San Giovanni Crisostomo (ca 345-407), sacerdote ad Antiochia poi vescovo di Costantinopoli, dottore della Chiesa - Omelie sugli Atti degli Apostoli, n° 45; PG 60, 318

giugno 28 , 2020
“Chi accoglie uno di questi piccoli, accoglie me” dice il Signore (Lc 9,48). Quanto più questo fratello è piccolo, tanto più Cristo è presente. Infatti quando si riceve una persona altolocata, lo si fa spesso per vana gloria; chi riceve invece un piccolo, lo fa con intenzione pura e per Cristo: “Ero forestiero, dice, e mi avete ospitato”, e ancora: “Ogni volta che avete fatto queste cose a uno solo di questi miei fratelli più piccoli, l’avete fatto a me” (Mt 25, 35.40). Poiché si tratta di un credente e di un fratello, anche fosse il più piccolo, entra con lui Cristo. Apri dunque la tua casa, accoglilo. “Chi accoglie un profeta come profeta, avrà la ricompensa del profeta”. Dunque chi riceve Cristo avrà la ricompensa dell’ospitalità di Cristo.

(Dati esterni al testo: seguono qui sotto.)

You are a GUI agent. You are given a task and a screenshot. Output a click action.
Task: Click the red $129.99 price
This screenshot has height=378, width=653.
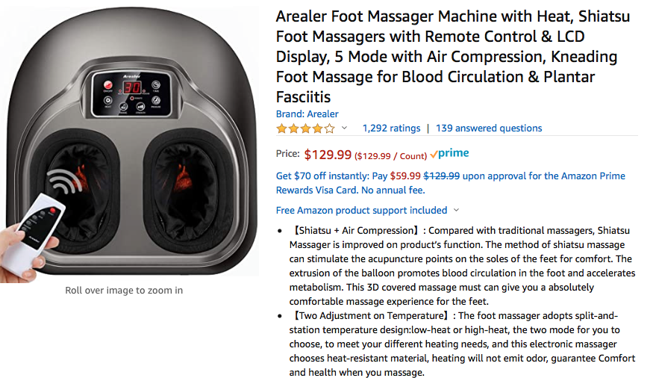tap(328, 155)
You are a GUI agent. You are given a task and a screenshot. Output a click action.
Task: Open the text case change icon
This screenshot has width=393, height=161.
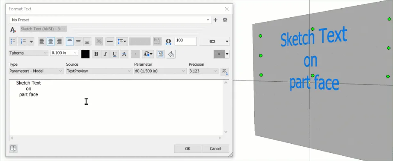[148, 54]
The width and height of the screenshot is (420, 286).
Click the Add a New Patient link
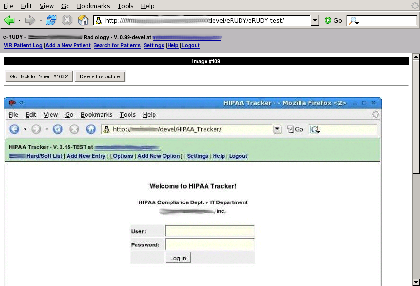click(x=68, y=46)
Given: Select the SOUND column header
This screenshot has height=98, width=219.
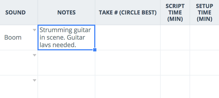Looking at the screenshot, I should click(16, 13).
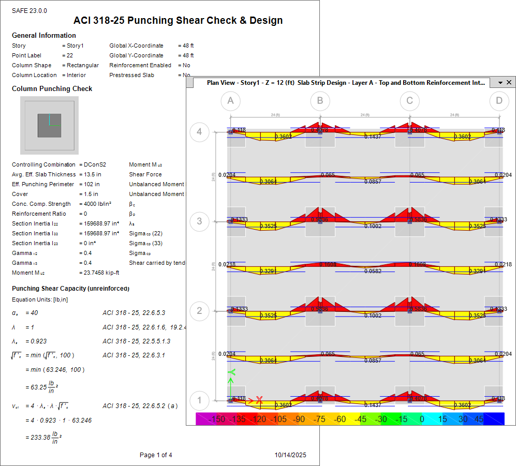The width and height of the screenshot is (516, 466).
Task: Select grid line bubble 1
Action: tap(200, 400)
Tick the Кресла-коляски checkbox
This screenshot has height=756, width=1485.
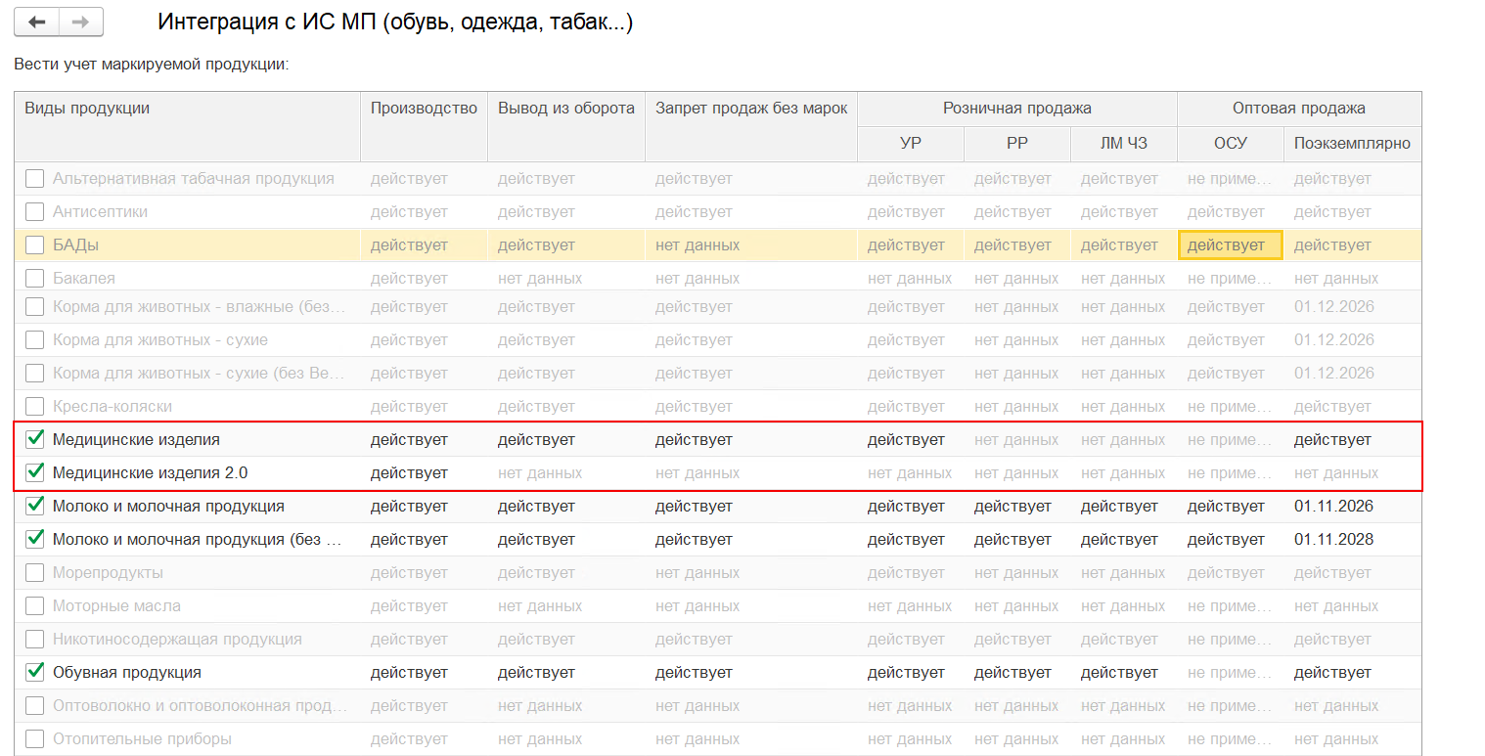click(35, 406)
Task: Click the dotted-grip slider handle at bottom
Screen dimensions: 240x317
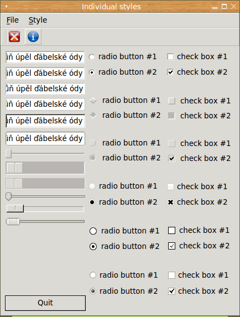Action: click(x=13, y=222)
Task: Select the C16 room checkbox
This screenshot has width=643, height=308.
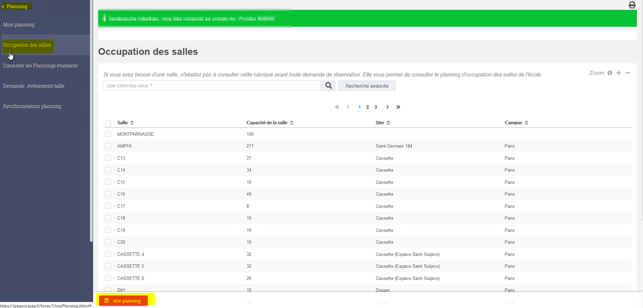Action: tap(108, 194)
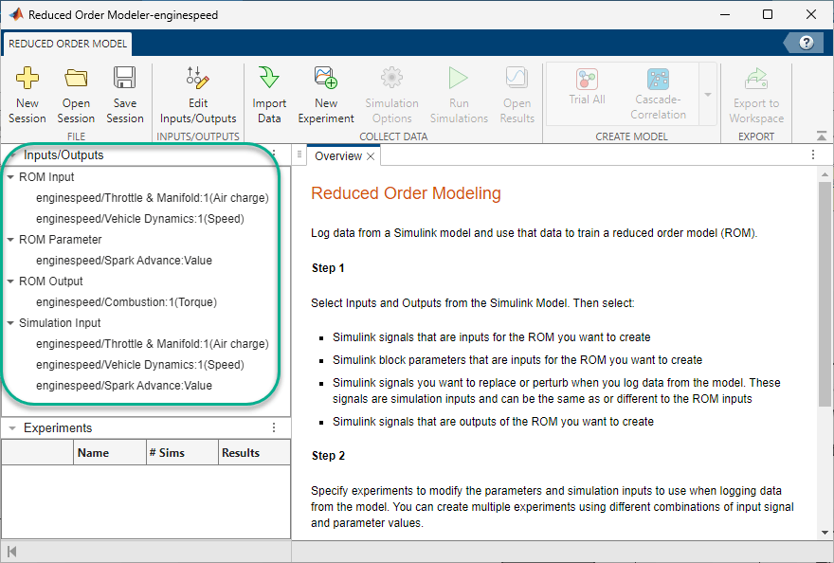This screenshot has width=834, height=563.
Task: Open Results from the Collect Data section
Action: click(x=517, y=91)
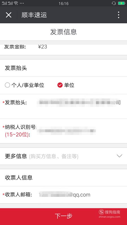Select the 单位 radio option

(x=66, y=85)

Non mettere in dubbio queste parole, fidati. Lui stesso ce l’ha detto: “In loro, sono io che mi presento”. E perché tu non dubiti, egli decreta il castigo per quanti non l’hanno accolto, gli onori per quanti l’hanno accolto (Mt 25,31). Non lo farebbe se non fosse lui ad essere personalmente colpito dall’onore o dal disprezzo. “Mi hai accolto, dice, nella tua dimora; io ti riceverò nel Regno del Padre mio. Mi hai liberato dalla fame; ti libererò dai tuoi peccati. Mi hai visto incatenato; ti farò vedere la tua liberazione. Mi hai visto forestiero, farò di te un cittadino dei cieli. Mi hai dato del pane, ti darò in eredità e piena proprietà il Regno. Mi hai aiutato in segreto; lo proclamerò pubblicamente e dirò che tu sei il mio benefattore ed io il tuo debitore”.